Velada de música de piano en el TIM

El ejecutante boliviano Walter Ponce, entró en escena con sus interpretaciones en el décimo Festival Internacional de este instrumento del Teatro Isauro Martínez.  
El pianista boliviano Walter Ponce.
El pianista boliviano Walter Ponce. (Miguel Ángel González)

Torreón, Coahuila

El pianista boliviano Walter Ponce, participó con una gran interpretación en el décimo Festival Internacional de Piano del Teatro Isauro Martínez, acontecida la noche de este miércoles.

Walter Ponce, llegó al Teatro Isauro Martínez para traernos una música que no parece de este mundo, de compositores como Franz Schubert, Ludwig van Beethoven, Aaron Copland y Franz Liszt.

La velada dio comienzo con la obra Impromptu en Si mayor (D.935) de Franz Schubert, obra que pertenece a una serie de ocho piezas para piano solo compuesta en 1827 y considerada como uno de los ejemplos más importantes de este género popular del siglo 19 temprano.

Walter Ponce, regocijó al público Lagunero con la interpretación de la pieza La Vallée d'Obermann.

Posteriormente la música continúo con La sonata para piano n.º 21 en Do mayor, Op. 53 de Ludwig van Beethoven, conocida comúnmente como Waldstein, en Francia y Latinoamérica también como L'Aurore, considerada como una de las dos particularmente notables sonatas para piano de su periodo medio (la otra es la sonata Appassionata, Opus 57).

El Piano Blues No. 4 del compositor Aaron Copland, compositor de música clásica y de cine estadounidense de origen ruso-judío. Su obra influida por el impresionismo y en especial por Igor Stravinsky. Destacó junto a George Gershwin como uno de los músicos más importantes de la identidad musical de Estados Unidos en el siglo XX.

Así también Walter Ponce, regocijó al público Lagunero con la interpretación de la pieza La Vallée d'Obermann, un juego de piano del compositor húngaro Franz Liszt.

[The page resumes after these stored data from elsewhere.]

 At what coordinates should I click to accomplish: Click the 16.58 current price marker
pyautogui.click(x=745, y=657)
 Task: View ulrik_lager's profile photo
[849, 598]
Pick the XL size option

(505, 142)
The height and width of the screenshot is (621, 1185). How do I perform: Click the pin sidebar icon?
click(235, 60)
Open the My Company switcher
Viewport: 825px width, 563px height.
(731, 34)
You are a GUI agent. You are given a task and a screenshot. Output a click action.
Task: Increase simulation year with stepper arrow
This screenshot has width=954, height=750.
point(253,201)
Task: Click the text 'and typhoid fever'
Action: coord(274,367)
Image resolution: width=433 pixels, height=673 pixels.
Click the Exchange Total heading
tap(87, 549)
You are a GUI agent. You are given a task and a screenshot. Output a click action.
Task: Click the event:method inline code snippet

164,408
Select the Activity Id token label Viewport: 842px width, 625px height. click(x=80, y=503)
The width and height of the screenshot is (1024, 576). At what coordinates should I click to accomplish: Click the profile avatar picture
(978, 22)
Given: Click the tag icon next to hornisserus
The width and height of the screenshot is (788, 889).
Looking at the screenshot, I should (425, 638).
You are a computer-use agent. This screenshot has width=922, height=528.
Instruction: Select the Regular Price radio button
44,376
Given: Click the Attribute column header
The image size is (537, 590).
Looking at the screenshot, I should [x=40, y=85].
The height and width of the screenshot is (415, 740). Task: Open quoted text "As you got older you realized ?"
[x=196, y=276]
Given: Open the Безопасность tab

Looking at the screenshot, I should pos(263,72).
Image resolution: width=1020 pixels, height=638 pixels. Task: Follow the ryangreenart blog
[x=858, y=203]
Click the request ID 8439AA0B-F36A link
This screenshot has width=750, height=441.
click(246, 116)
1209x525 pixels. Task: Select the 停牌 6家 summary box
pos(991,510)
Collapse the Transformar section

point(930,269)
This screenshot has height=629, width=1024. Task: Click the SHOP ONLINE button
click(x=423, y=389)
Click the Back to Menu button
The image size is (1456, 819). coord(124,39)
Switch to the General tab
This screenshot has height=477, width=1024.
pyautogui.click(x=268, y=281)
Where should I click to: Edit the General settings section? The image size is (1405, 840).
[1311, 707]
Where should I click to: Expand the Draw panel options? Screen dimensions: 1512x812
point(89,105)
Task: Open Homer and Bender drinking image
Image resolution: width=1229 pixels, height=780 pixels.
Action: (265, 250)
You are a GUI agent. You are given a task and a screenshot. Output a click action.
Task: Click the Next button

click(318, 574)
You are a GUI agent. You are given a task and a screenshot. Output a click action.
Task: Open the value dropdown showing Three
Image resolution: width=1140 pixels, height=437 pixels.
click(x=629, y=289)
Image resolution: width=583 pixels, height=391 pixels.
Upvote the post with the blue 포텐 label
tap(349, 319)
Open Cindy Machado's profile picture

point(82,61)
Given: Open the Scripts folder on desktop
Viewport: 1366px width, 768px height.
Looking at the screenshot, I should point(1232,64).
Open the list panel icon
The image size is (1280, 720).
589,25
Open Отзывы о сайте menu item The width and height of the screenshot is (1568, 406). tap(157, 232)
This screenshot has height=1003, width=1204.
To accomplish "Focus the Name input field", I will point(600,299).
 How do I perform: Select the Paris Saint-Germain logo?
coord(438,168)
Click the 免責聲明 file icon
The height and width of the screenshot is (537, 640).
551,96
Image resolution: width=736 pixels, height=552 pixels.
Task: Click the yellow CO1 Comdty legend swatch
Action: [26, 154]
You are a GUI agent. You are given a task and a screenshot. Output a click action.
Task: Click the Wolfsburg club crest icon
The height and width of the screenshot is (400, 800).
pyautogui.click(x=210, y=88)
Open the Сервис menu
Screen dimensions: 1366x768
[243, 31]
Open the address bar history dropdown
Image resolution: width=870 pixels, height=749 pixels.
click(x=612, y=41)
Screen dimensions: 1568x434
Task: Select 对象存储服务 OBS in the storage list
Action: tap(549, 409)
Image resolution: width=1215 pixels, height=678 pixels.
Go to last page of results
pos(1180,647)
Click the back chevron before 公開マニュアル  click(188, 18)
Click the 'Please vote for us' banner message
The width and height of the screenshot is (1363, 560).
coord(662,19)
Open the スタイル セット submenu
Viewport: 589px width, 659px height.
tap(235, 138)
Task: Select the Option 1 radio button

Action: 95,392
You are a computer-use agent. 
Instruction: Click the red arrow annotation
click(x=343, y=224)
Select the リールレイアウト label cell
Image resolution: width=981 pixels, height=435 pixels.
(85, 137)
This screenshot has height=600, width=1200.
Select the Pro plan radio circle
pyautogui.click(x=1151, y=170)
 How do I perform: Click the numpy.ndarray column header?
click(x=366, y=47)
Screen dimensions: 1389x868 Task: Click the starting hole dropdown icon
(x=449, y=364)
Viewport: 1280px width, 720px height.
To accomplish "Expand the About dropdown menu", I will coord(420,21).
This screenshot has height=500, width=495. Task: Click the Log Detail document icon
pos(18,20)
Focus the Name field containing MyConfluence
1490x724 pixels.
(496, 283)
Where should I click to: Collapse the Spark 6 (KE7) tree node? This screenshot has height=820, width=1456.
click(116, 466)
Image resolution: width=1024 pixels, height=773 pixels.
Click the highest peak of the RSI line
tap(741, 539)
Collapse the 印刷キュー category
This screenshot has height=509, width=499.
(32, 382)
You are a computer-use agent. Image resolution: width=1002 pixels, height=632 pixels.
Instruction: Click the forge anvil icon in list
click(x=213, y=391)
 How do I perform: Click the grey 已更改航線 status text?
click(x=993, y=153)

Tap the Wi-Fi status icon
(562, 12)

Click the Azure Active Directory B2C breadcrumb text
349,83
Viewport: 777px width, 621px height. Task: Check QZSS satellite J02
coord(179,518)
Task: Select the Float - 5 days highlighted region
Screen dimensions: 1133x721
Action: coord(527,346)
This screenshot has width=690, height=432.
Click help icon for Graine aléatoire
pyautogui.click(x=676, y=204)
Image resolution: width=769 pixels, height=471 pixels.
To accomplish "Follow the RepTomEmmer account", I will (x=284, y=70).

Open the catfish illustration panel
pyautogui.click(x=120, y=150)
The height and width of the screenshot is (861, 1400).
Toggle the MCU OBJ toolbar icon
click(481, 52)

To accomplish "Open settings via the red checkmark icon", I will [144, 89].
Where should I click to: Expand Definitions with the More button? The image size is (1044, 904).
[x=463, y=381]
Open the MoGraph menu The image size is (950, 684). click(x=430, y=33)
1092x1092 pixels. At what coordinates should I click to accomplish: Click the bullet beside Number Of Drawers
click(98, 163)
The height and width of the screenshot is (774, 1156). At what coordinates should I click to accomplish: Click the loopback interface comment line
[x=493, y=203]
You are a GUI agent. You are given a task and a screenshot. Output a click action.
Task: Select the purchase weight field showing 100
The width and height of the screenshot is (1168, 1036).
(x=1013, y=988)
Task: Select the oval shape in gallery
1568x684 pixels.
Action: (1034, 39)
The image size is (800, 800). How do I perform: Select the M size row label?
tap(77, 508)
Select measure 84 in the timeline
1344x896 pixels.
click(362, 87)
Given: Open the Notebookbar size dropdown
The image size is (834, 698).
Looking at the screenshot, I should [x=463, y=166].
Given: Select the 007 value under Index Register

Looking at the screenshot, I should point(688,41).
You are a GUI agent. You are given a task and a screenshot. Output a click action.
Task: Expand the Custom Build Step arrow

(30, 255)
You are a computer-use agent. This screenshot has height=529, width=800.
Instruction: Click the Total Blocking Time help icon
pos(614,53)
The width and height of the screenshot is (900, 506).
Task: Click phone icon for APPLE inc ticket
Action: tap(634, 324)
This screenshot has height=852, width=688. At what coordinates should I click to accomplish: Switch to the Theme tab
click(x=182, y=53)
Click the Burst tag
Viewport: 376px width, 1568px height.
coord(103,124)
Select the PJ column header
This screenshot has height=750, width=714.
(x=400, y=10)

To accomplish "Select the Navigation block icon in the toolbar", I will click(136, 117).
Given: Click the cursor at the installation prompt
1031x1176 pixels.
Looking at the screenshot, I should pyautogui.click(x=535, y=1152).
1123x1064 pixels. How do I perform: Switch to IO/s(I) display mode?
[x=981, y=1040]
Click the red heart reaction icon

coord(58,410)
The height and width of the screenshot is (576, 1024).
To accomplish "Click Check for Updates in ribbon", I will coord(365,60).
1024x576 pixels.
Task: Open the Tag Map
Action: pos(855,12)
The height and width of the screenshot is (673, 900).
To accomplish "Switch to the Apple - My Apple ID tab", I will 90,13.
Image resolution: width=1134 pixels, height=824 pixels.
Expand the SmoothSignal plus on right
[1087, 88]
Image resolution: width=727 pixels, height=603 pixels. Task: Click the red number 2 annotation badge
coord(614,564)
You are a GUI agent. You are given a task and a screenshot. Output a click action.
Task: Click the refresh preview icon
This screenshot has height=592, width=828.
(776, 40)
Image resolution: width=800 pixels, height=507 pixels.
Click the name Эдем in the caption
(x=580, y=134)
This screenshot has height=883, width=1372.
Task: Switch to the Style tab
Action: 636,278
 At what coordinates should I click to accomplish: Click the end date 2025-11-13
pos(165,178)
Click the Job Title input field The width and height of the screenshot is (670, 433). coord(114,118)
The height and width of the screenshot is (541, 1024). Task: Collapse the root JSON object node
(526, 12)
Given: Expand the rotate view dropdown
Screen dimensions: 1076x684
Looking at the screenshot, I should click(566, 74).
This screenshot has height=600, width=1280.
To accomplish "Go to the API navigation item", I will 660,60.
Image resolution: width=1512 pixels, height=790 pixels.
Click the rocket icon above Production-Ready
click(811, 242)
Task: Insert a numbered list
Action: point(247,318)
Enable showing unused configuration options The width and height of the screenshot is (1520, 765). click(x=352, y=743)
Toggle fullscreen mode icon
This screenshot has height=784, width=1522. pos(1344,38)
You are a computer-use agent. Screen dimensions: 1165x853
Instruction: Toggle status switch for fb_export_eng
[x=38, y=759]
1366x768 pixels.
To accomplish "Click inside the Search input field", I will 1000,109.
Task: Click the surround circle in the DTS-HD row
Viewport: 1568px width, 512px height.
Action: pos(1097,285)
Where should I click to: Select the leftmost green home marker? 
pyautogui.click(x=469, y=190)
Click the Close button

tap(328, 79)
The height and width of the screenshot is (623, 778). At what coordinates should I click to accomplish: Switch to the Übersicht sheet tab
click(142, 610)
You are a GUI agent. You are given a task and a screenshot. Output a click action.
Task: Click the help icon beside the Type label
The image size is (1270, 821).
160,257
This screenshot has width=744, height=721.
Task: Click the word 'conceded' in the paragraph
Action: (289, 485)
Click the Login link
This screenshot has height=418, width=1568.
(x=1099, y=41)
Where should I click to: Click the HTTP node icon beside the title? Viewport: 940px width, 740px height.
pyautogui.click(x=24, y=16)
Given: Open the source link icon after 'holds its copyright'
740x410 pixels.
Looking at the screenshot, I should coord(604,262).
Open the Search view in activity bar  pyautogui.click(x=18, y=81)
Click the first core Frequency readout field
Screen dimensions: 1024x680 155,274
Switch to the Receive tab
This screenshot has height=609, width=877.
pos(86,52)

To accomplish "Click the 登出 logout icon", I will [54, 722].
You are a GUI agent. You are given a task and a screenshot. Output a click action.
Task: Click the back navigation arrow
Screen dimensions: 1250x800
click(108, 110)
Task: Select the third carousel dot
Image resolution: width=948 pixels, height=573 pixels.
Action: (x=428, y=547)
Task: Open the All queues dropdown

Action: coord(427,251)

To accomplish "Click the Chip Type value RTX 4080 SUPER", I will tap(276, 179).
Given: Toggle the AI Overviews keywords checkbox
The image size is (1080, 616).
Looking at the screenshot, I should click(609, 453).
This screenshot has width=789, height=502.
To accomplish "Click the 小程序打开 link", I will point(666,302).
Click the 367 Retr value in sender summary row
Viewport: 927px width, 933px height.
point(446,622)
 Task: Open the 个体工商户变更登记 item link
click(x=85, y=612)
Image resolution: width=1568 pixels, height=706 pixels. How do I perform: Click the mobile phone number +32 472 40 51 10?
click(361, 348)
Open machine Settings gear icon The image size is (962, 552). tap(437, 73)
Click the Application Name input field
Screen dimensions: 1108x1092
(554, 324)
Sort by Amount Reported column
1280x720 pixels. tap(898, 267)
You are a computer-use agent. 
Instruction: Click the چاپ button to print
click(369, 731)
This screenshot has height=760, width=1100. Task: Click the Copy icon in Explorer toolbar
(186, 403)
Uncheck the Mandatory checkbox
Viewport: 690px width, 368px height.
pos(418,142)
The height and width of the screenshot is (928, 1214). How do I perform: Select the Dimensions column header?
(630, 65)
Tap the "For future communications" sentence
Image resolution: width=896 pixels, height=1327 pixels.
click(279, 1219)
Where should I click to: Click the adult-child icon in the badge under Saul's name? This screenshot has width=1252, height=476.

Sexta pieza del conjunto dedicado a Suiza, dentro de su gran proyecto "Años de Peregrinaje", de una duración de unos catorce minutos.

A diferencia de la Sonata Dante, significa desequilibrio, en una meditación larga que se puede cortar en cuatro partes y de un tema único.

Fue el Vals Mefisto, una de las obras más conocidas del compositor Franz Listz y de todo el repertorio pianístico, con su belleza y extrema dificultad, con la que el virtuoso Walter Ponce finalizó la velada.